The WQI value of each parameter (Ii) was calculated as follows:

Where C i,k  ≤ C i  ≤ C i,k+1 , I i  = \(\frac{{C}_{i}-{C}_{i,k}}{{C}_{i,k+n}-{C}_{i,k}}\times 20n+{I}_{i,k}\); C i  ≤ C i, 1 , I i=0; and C i,5  ≤ C i , I i=100.

In the formula above, C i is the concentration of the i th parameter in the evaluation; C i,k and C i,k+1 are the normal concentrations of the i th parameters of class k and class k + 1, respectively; I i is the WQI value of the i th parameter; n is the number of the same standard value for the i th parameter in GB3838–2002; I i,k is the corresponding value for class K; and the value of classes I, II, III, IV, and V are 20, 40, 60, 80, and 100, respectively. The detailed normal concentrations of the environmental parameters included in our study can be found in the supplementary material (Table S2).

Notably, some parameters, such as Fe, Mn, Co, Ni, V, Cl, and SO4, have only one normal concentration for all five classes. Thus, for these parameters, the WQI was expressed as follows: \({\rm{WQI}}=\frac{{C}_{i}}{{C}_{i,k}}\times 60\). In Lake Poyang, the water quality goal is class III or higher, and C i,k represents the normal concentration of the i th parameter corresponding to class III. Additionally, I = 0 when 6 ≤ pH ≤ 9; otherwise, I = 100.

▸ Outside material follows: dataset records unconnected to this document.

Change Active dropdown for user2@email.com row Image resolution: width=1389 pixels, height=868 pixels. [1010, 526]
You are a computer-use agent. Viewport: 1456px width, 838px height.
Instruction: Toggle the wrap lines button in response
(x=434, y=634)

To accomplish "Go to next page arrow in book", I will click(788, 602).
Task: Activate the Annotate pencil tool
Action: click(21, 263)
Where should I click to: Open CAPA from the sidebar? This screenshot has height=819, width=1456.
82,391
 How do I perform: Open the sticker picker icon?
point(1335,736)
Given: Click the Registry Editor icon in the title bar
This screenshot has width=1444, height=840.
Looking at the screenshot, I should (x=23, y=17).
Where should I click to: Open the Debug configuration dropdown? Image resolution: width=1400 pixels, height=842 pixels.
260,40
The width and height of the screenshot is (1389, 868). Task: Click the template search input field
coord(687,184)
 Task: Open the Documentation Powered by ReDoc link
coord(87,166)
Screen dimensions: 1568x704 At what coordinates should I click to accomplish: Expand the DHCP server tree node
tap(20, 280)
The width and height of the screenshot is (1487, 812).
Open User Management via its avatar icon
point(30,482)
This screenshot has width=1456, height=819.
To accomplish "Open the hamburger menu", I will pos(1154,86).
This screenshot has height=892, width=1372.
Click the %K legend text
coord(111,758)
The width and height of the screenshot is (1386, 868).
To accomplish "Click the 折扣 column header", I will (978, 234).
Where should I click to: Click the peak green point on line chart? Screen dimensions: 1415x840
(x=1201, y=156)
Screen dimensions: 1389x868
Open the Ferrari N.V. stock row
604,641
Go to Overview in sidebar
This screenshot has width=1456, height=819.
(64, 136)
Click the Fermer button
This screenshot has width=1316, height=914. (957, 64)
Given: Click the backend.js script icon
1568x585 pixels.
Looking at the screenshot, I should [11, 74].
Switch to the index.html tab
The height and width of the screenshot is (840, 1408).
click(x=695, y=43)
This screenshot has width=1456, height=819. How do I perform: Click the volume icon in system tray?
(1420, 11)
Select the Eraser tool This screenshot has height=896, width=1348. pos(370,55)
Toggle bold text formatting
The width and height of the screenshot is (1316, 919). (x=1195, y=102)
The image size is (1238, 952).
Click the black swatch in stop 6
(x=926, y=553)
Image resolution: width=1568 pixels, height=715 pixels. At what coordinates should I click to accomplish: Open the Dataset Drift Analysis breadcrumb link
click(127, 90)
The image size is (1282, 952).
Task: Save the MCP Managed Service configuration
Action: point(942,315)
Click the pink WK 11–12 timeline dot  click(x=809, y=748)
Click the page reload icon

The WQI calculation is different for each group based on Ii. The WQI for toxic metals, i.e, W(1), was calculated as W(1) = max(Ii). For easily treated and other parameters, the WQI values were the mean values of Ii, i.e., \({\rm{WQI}}=\frac{1}{n}\sum _{i=1}^{n}{I}_{i}\). Finally, the WQI for all three groups was calculated as WQI = max (W(1, 2, 3)). The maximum and minimum WQI values were 100 and 0, respectively, where higher values represent poorer water quality conditions. The water quality was classified into five grades based on the WQI scores: excellent (0–20), good (21–40), moderate (41–60), low (61–80), and bad (81–100).

Data analysis

All data were log (x + 1)-transformed prior to analysis to meet the conditions of normality and homogeneity of variance in the residuals. Pearson’s correlation analyses were performed using the SPSS statistical package for Windows (version 17.0) to detect relationships between water quality parameters and the WQI. To analyze the effect of WL on WQI, we averaged the WL and WQI data for each sampling period and obtained 24 values for both parameters. To detect the effect of WL on WQI on an interannual scale, the data were averaged annually for all four seasons to eliminate seasonal influences.

Data Availability

The datasets generated and analysed during the current study are not publicly available due to further analysis for other purposes but are available from the corresponding authors on reasonable request.